(Saved entries)

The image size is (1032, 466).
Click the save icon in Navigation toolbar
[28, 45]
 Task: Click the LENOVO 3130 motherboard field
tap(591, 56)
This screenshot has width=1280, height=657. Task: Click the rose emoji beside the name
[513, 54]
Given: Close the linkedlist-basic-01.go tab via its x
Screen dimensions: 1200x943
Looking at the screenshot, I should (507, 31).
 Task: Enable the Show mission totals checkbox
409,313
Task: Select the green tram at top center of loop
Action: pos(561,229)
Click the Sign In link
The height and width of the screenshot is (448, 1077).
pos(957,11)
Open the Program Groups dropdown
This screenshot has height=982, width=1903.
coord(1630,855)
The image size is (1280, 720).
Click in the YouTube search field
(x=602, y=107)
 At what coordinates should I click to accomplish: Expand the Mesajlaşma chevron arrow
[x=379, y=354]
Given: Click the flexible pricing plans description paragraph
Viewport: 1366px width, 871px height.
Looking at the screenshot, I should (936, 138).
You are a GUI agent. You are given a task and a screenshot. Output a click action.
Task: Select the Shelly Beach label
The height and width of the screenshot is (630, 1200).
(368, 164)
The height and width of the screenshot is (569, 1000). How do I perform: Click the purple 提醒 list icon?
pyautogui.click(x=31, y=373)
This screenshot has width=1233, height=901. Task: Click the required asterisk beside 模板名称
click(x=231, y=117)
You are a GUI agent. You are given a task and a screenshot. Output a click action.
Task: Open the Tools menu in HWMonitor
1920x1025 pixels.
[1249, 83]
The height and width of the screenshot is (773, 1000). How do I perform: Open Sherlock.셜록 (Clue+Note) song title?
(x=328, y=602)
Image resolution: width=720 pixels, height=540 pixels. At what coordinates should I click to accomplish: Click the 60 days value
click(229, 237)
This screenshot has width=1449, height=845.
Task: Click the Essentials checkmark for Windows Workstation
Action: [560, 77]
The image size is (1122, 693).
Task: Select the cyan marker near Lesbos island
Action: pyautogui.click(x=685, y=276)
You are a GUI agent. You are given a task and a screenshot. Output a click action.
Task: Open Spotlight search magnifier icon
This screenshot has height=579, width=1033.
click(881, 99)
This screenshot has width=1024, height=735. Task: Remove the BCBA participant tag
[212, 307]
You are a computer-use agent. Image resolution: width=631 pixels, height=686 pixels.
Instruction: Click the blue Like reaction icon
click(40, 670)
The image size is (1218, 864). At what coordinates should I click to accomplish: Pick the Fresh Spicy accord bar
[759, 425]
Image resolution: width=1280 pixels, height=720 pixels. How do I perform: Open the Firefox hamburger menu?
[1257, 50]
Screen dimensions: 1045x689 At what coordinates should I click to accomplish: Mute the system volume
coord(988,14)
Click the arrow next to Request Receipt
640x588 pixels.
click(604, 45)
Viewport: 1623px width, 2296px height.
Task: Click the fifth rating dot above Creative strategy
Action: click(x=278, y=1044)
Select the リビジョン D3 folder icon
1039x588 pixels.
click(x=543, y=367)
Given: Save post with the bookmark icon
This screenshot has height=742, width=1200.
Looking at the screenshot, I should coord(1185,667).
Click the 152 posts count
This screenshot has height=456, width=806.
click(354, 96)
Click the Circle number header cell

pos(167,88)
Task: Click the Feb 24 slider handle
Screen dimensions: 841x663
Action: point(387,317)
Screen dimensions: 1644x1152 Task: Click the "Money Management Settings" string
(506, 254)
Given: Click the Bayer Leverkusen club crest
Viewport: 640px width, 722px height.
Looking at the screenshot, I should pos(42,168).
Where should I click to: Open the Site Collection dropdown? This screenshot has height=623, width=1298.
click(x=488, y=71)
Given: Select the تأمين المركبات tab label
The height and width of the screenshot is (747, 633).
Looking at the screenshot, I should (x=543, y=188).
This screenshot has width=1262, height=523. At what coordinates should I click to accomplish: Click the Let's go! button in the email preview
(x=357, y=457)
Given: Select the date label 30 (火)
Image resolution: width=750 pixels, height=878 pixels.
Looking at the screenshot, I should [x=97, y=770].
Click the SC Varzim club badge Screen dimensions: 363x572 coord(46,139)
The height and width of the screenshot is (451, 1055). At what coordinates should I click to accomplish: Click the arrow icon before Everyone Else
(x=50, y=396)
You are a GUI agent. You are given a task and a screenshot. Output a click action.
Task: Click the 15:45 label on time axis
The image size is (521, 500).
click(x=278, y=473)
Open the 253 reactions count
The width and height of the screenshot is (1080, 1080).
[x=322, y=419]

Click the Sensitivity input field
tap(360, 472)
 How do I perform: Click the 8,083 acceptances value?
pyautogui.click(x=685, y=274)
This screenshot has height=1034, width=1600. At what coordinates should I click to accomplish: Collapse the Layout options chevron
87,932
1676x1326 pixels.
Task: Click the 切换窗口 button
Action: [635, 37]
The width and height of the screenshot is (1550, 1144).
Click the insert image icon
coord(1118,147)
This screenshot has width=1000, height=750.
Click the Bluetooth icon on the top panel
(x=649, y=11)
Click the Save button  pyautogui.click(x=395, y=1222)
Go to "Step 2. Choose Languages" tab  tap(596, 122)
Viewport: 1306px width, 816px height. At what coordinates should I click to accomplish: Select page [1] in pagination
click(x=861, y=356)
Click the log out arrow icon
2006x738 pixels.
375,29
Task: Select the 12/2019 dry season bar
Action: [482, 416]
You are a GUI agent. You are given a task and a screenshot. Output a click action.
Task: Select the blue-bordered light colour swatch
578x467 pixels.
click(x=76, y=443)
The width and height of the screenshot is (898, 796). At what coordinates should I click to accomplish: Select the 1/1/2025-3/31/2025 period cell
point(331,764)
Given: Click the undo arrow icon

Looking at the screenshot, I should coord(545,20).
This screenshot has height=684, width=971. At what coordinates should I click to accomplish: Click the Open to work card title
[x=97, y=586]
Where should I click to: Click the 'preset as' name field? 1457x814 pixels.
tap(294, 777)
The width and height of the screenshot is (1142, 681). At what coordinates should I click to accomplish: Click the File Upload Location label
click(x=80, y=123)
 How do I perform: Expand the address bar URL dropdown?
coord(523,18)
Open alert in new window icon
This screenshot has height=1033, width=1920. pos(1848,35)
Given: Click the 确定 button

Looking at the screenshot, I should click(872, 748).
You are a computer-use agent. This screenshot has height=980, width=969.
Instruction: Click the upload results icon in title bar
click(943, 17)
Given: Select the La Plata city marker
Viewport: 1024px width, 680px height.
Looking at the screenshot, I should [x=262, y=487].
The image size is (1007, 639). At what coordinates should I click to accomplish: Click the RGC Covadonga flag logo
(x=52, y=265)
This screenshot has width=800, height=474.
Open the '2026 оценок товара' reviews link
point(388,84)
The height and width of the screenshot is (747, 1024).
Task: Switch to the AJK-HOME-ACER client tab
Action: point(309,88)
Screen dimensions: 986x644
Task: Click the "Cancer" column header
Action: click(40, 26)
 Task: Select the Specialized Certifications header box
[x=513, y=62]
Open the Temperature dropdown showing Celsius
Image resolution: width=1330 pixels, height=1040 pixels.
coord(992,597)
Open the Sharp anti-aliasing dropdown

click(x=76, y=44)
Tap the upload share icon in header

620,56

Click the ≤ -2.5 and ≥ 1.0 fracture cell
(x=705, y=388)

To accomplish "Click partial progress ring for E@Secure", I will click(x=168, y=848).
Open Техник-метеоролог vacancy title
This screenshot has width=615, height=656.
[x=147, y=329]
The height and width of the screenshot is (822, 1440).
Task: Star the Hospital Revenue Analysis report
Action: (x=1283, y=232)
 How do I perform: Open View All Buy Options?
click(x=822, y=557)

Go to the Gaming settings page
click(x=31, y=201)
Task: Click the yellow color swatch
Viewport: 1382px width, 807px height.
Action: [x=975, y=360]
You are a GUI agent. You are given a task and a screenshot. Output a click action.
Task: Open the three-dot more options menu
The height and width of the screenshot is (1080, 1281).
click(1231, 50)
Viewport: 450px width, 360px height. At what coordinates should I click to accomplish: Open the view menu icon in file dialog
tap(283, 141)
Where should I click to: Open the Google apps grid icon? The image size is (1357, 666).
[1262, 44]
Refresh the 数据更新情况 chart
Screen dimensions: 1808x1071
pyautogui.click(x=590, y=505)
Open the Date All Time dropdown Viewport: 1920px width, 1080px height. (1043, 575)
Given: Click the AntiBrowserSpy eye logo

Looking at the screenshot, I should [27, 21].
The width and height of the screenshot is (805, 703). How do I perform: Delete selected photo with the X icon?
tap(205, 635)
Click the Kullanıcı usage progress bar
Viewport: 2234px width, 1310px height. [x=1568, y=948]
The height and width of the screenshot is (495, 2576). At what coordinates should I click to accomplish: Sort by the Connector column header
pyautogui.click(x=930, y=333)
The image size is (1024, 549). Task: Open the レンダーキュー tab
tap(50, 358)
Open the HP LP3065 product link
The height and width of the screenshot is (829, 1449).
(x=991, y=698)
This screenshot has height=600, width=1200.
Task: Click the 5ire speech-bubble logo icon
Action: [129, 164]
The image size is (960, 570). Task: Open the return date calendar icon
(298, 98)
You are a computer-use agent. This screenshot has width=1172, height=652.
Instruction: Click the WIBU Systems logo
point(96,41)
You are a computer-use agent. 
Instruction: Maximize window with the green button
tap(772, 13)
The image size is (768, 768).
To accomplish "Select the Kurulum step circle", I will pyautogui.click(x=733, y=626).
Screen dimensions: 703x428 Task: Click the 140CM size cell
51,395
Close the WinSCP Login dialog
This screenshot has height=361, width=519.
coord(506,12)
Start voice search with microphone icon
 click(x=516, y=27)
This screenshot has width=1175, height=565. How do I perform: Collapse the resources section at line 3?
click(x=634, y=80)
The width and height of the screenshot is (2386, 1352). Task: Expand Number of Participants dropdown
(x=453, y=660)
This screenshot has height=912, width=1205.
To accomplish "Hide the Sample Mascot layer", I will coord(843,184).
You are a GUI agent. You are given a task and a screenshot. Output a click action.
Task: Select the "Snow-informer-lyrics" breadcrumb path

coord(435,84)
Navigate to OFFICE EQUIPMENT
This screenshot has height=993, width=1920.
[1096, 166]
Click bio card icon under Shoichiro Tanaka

Try it => The expected answer is an exact copy of the lines above, beginning at the line with "How do I perform: Expand" and ending at the line with "has height=980, width=969.", with both ends in.

Solution for this problem =>
 How do I perform: Expand the address bar URL dropdown?
coord(523,18)
Open alert in new window icon
This screenshot has height=1033, width=1920. pos(1848,35)
Given: Click the 确定 button

Looking at the screenshot, I should click(872, 748).
You are a computer-use agent. This screenshot has height=980, width=969.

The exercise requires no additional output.